What the task asks>
Quote the data below in full, minus the images.

⁂

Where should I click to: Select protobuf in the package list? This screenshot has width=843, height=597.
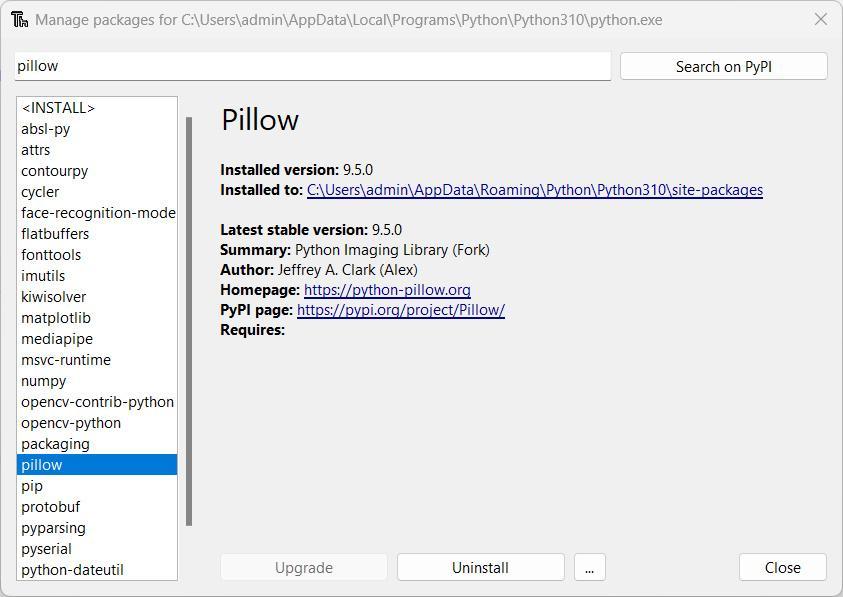tap(50, 507)
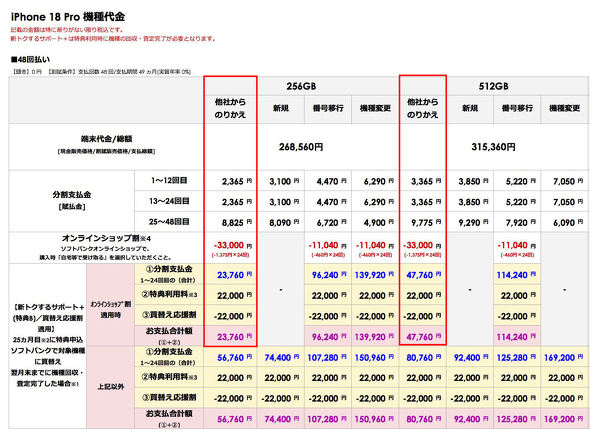Click the purple 47,760円 total cell

tap(423, 337)
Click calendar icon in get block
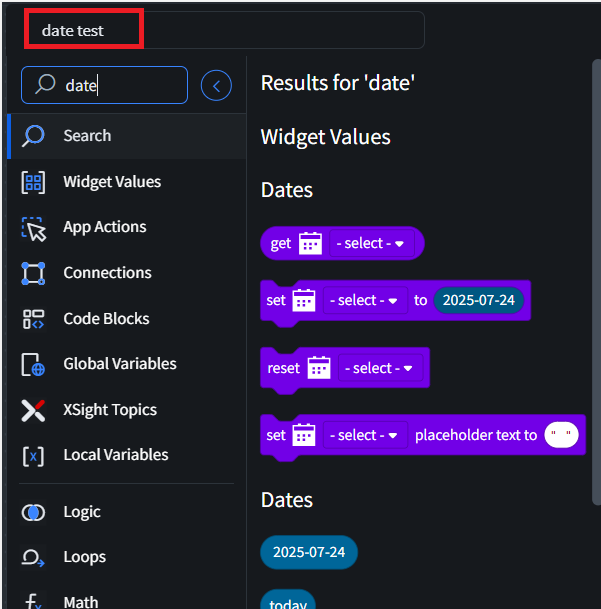Image resolution: width=601 pixels, height=609 pixels. tap(310, 243)
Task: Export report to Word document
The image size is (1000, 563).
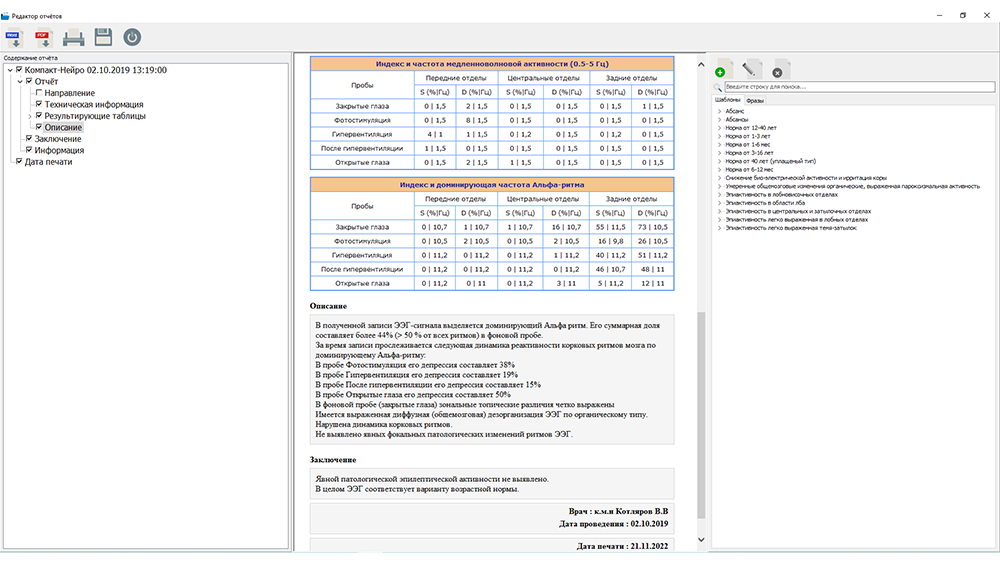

⁂

Response for this exercise>
Where should I click to: Select protobuf in the package list? This screenshot has width=843, height=597.
tap(50, 507)
Click the purple 47,760円 total cell

tap(423, 337)
Click calendar icon in get block
Image resolution: width=601 pixels, height=609 pixels. tap(310, 243)
Task: Export report to Word document
The image size is (1000, 563).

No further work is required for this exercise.